The dry-process is a sustainable and promising fabrication method for all-solid-state batteries by eliminating solvents. However, a pragmatic fabrication design for thin and robust solid-state electrolyte (SSE) layers has not been established. Herein, we report a dry-process approach that enhances mechanical stability of SSE layers from film fabrication to cell operation. By co-rolling thick SSE and positive electrode feeds, a uniform, thin SSE layer (50 µm) and a high loading positive electrode layer (5 mAh cm−2) with high active material ratio (80 wt%) are simultaneously achieved. This SSE-positive electrode integrated film exhibits enhanced physical properties and cyclability (> 80% retention after 500 cycles) at low stack pressure (2 MPa) compared to the freestanding counterparts, attributed to reinforced and intimate SSE-positive electrode interface constructed during co-rolling process.
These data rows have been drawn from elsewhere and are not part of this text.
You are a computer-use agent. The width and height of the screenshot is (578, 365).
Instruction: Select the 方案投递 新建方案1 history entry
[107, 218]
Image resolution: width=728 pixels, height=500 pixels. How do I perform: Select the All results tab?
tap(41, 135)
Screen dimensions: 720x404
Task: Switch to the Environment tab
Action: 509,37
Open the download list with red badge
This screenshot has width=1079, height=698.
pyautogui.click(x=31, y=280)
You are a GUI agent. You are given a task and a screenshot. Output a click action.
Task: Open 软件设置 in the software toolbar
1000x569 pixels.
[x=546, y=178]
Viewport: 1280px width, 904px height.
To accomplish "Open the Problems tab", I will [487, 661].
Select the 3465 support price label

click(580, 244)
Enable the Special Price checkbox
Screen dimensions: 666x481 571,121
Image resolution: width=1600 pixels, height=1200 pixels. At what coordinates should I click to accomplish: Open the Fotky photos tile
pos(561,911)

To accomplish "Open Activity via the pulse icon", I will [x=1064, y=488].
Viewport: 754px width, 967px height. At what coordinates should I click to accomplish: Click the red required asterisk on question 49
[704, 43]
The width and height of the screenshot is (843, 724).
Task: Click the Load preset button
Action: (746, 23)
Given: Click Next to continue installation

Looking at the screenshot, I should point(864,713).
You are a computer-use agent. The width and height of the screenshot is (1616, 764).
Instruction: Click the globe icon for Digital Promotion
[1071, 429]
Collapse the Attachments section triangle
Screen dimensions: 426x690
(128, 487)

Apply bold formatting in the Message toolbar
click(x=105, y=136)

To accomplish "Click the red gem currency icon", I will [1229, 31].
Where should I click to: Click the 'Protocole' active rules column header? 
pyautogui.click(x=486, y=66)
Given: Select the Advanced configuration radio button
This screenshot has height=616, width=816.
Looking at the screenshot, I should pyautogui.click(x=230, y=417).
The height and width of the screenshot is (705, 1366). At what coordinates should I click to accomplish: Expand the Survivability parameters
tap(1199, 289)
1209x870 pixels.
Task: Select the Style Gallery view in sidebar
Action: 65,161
Additionally, an all-solid-state pouch cell with high stack-level specific energy (310 Wh kg−1) and energy density (805 Wh L−1) operating at 30 °C and 5 MPa is demonstrated.

Suggested Citation

  • Dong Ju Lee & Yuju Jeon & Jung-Pil Lee & Lanshuang Zhang & Ki Hwan Koh & Feng Li & Anthony U. Mu & Junlin Wu & Yu-Ting Chen & Seamus McNulty & Wei Tang & Marta Vicencio & Dapeng Xu & Jiyoung Kim & Zhe, 2025. "Robust interface and reduced operation pressure enabled by co-rolling dry-process for stable all-solid-state batteries," Nature Communications, Nature, vol. 16(1), pages 1-12, December.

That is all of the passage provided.